The Gowanlocks also emigrated to Canada in 1849 and settled on a farm in Ellice Township. Catherine’s younger sister, Jennie, who married Edward Trout in 1865 at the original Knox Presbyterian Church in Stratford became the first woman to be licensed to practise medicine in Canada. Jennie Trout was the only licensed woman physician in the country between 1875 and 1880.
Perhaps to be closer to her parents, Catherine and John moved their family to Stratford in the early 1850s where John opened a general store on Erie Street. He is recorded as seeking election to the first municipal council in January 1854 following the incorporation of Stratford as a town the previous year. Though unsuccessful, he was selected as one of the original trustees of the town’s school board. John was very active in the public affairs of Stratford, at one time serving as a police magistrate, elected for a number of terms as alderman for Falstaff Ward, and he held the position of Chairman of the Board of Education at the time of his death.
John was also a successful businessman. He relocated his store to Market Street (now Downie St.) in what became known as the Indian Block, which was located on the present site of the Toronto Dominion Trust building. The building’s name resulted from a sad incident in the life of Stratford.
During the early 1860s, Charles Textor, who was born in Prussia and had emigrated to the United States, moved his family from Ohio to Stratford, perhaps because he was subject to being drafted into the Union Army during the American Civil War. He was a stone cutter and sculptor who hoped to start a new life in the community. Unfortunately, the Textor family fell on hard times and their infant son, Emil, who was born in Stratford about 1862, died apparently of malnutrition. When John witnessed the funeral procession and heard the story he rushed to the store and asked Catherine to bring a huge basket of food to the family. When Catherine arrived, Mrs. Textor showed her a magnificent statue of an Indian that her husband had carved out of a solid piece of basswood. Catherine was so touched by the state of the family’s situation and so taken by the carving that in her desire to help she paid Mrs. Textor one hundred dollars for the Indian, which stood outside the Scott’s store for many years and ultimately became part of Stratford’s history and folklore. Charles Textor’s wonderful carving now has a permanent home and is on display atthe Stratford-Perth Museum.
As a footnote to the story, the Textors moved from Stratford after the death of their child but not before Charles carved a reportedly stunning memorial to his son, which has subsequently disappeared. The family returned to the U.S. where Charles established a marble works in Bay City, Michigan and the family prospered. He died there in 1890 and his wife Emma Roher died in 1913.
John and Catherine Scott had nine children, all of whom appear to have survived to adulthood, which is unusual at a time of high infant mortality rates. During the period, John also expanded his business interests to include selling insurance and being a jobber and auctioneer for the disposal of bankrupt stock. The family prospered. In 1869, John purchased a ten acre lot from Judge Reid Burritt who had subdivided his property, on which John built the house at 104 Devon in 1870.

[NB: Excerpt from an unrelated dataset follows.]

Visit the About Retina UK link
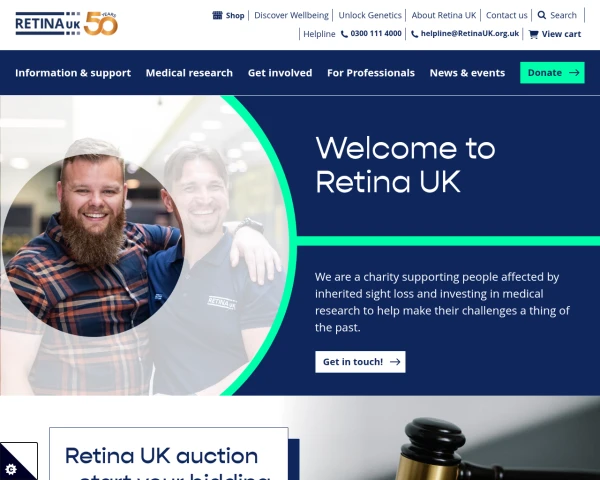Viewport: 600px width, 480px height. click(x=443, y=15)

During the latter part of the 1870s, John contracted typhoid fever from which he never fully recovered. He died on September 17, 1879. The funeral procession to Avondale Cemetery was reportedly the largest ever seen in Stratford up to that point and schools were closed on the day of his funeral in honour of John’s role in furthering education and the contribution he made as Chairman of the Board of Education.
Catherine continued to operate their store until 1889 when she sold the business and the house on Devon Street and moved to Shrewsbury Street where she lived with three unmarried daughters until her death on June 7, 1916. She is buried alongside John, her parents, and some of their children in Avondale Cemetery.
In 1936, their daughter Jessie, who was an accomplished artist, presented a stained glass window depicting Moses finding water in the wilderness to Knox Presbyterian Church in honour of John and Catherine.